**STATED GOAL**
Tally the lines in the listing below that contain the string "should", where uppercase and lowercase count as different. Reply with only the number.

**RAW DATA**
%%
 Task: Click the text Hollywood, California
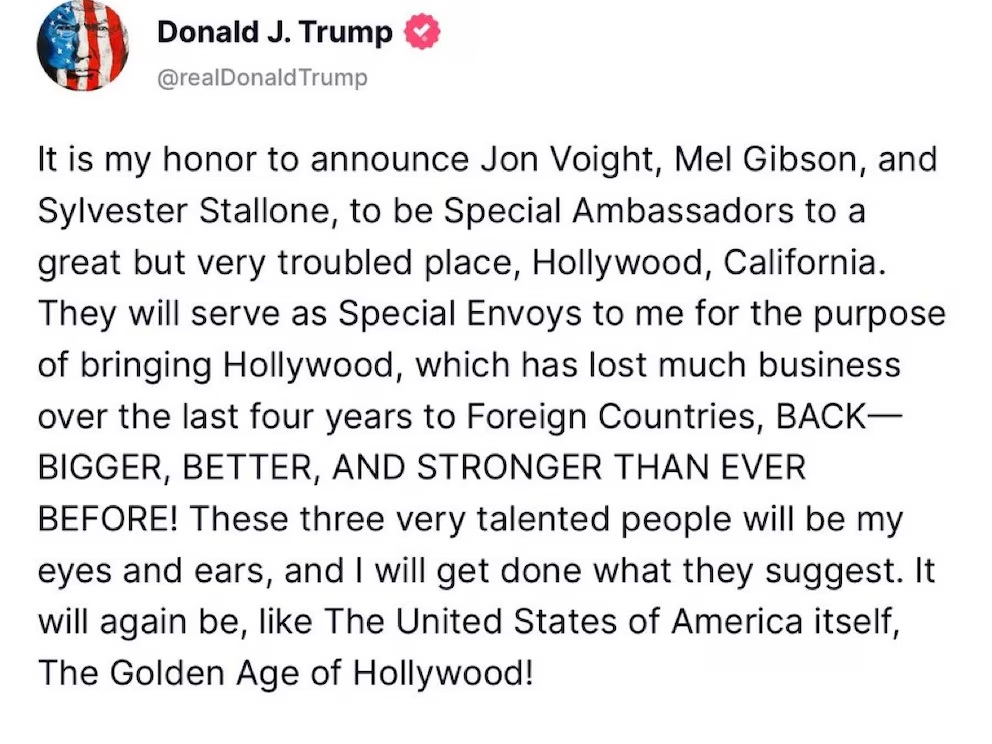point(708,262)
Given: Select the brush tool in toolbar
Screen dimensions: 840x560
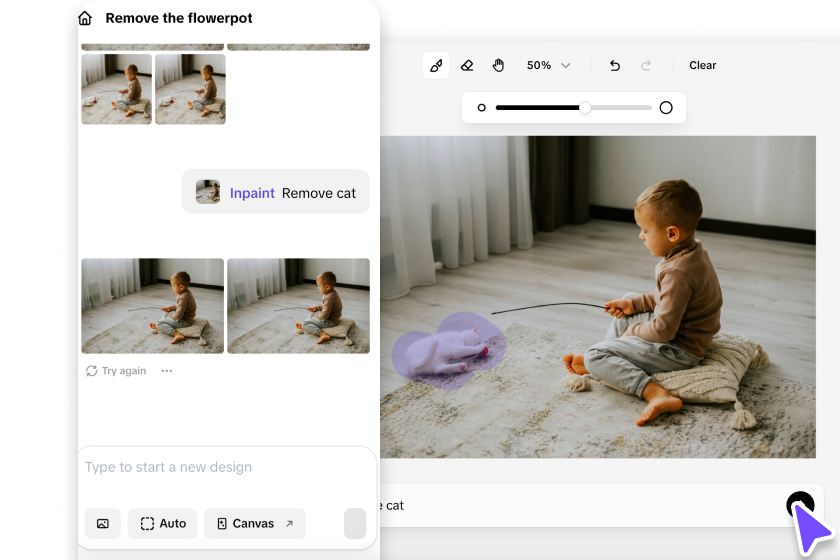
%%
%%
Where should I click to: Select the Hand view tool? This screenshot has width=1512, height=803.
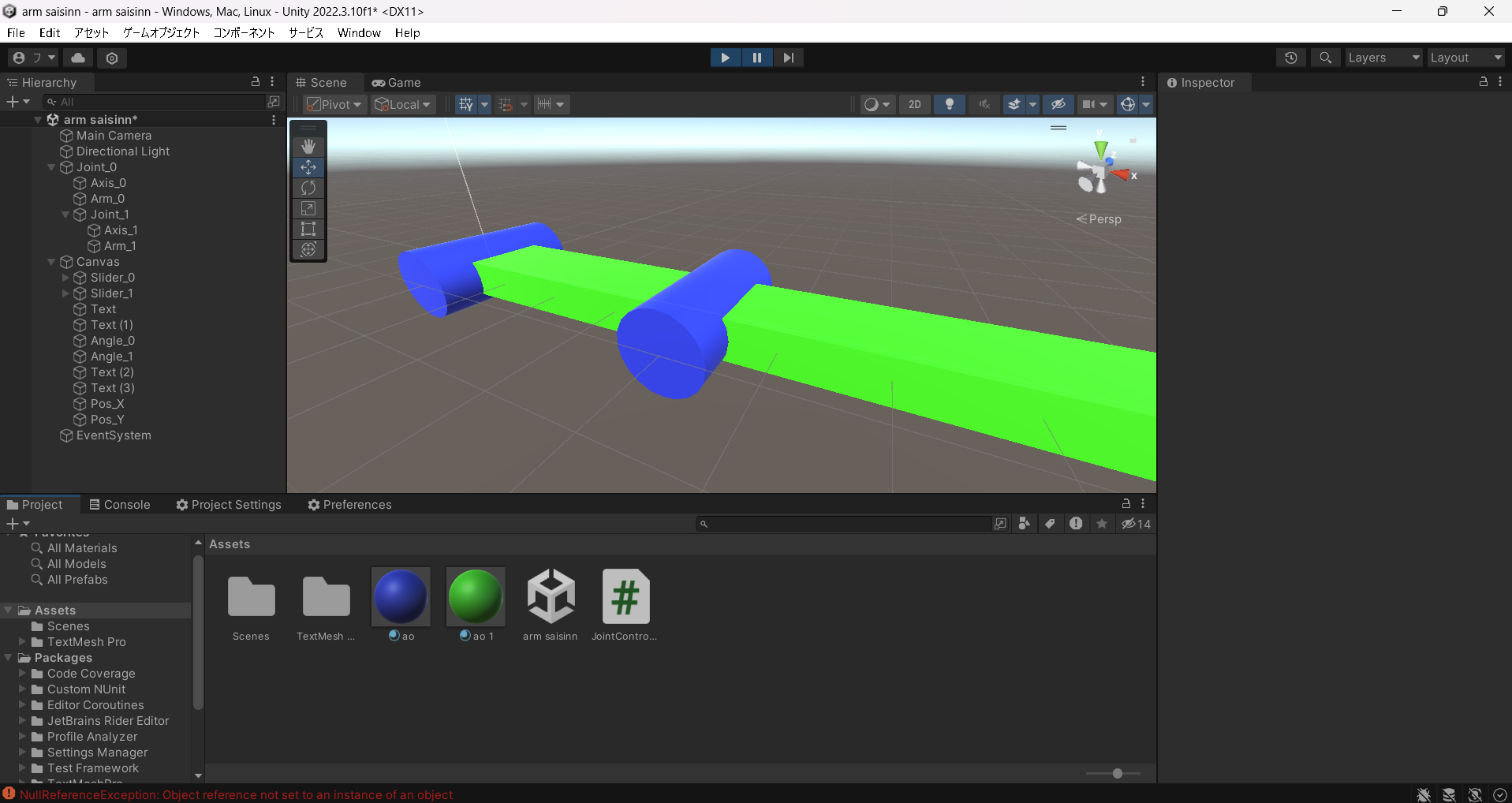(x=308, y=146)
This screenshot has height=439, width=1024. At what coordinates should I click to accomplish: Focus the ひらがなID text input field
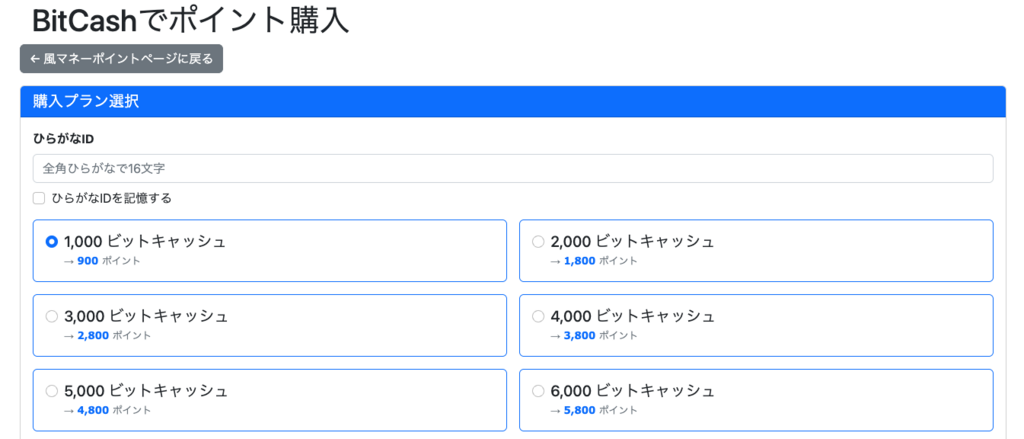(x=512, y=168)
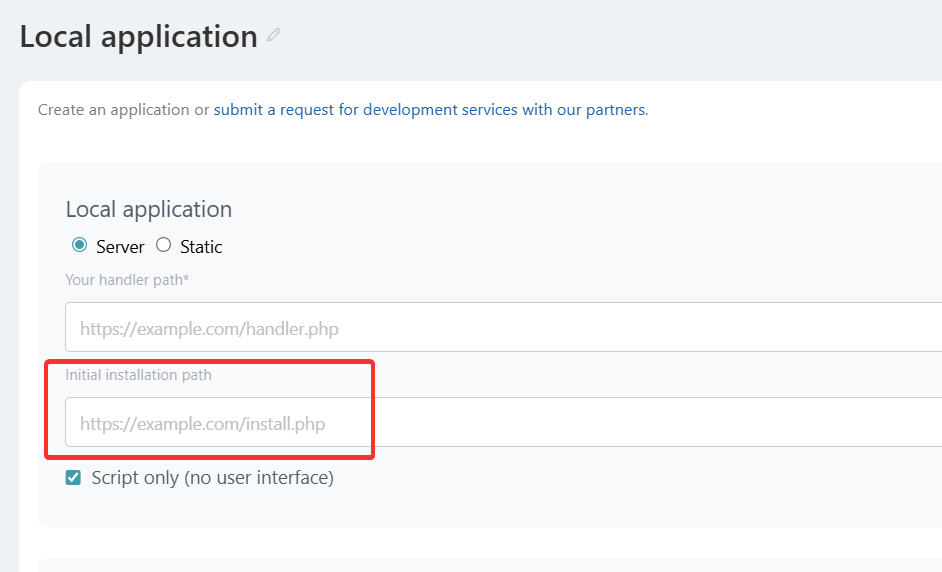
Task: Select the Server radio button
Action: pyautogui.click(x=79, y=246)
%%
%%
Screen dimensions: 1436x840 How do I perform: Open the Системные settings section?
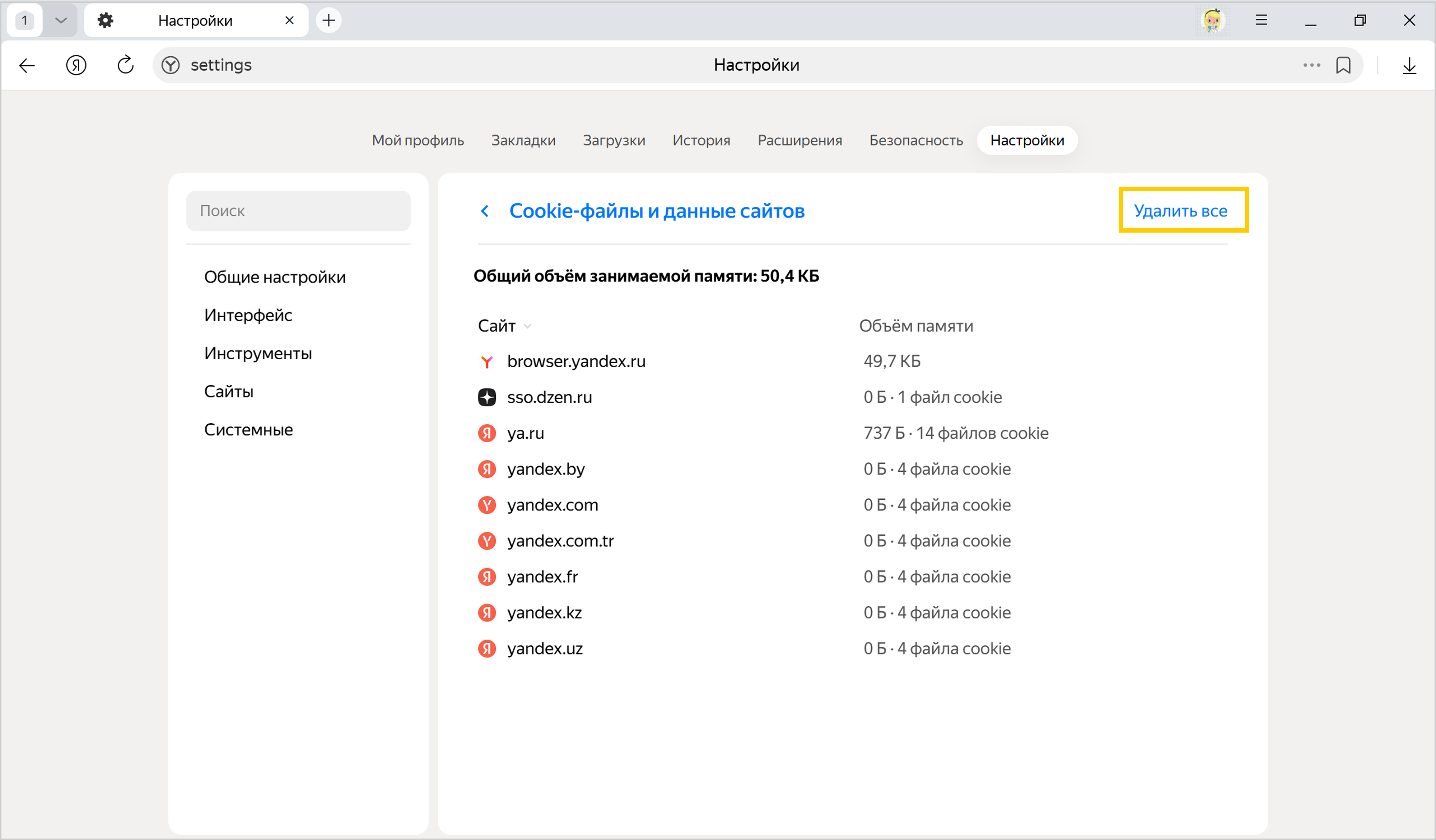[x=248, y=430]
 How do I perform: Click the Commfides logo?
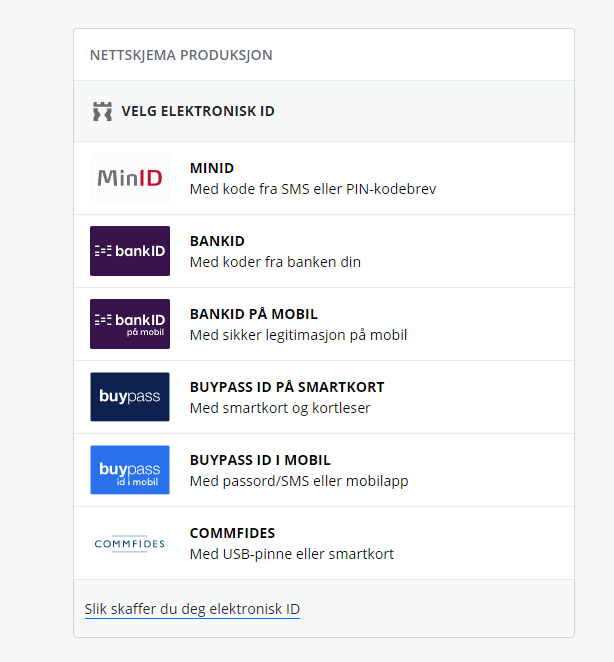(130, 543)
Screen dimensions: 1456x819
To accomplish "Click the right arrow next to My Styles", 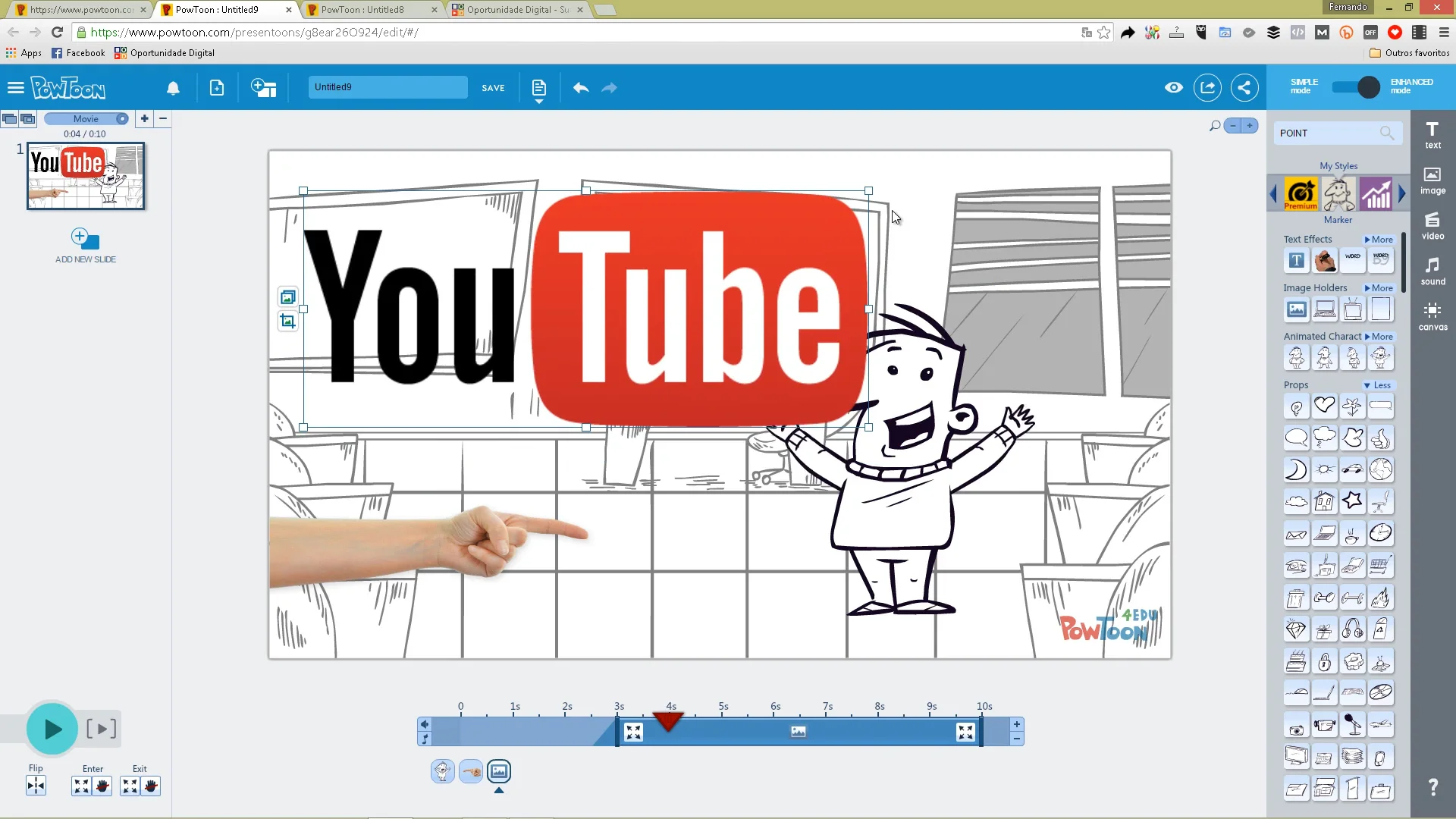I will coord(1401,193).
%%
**FINAL ANSWER**
2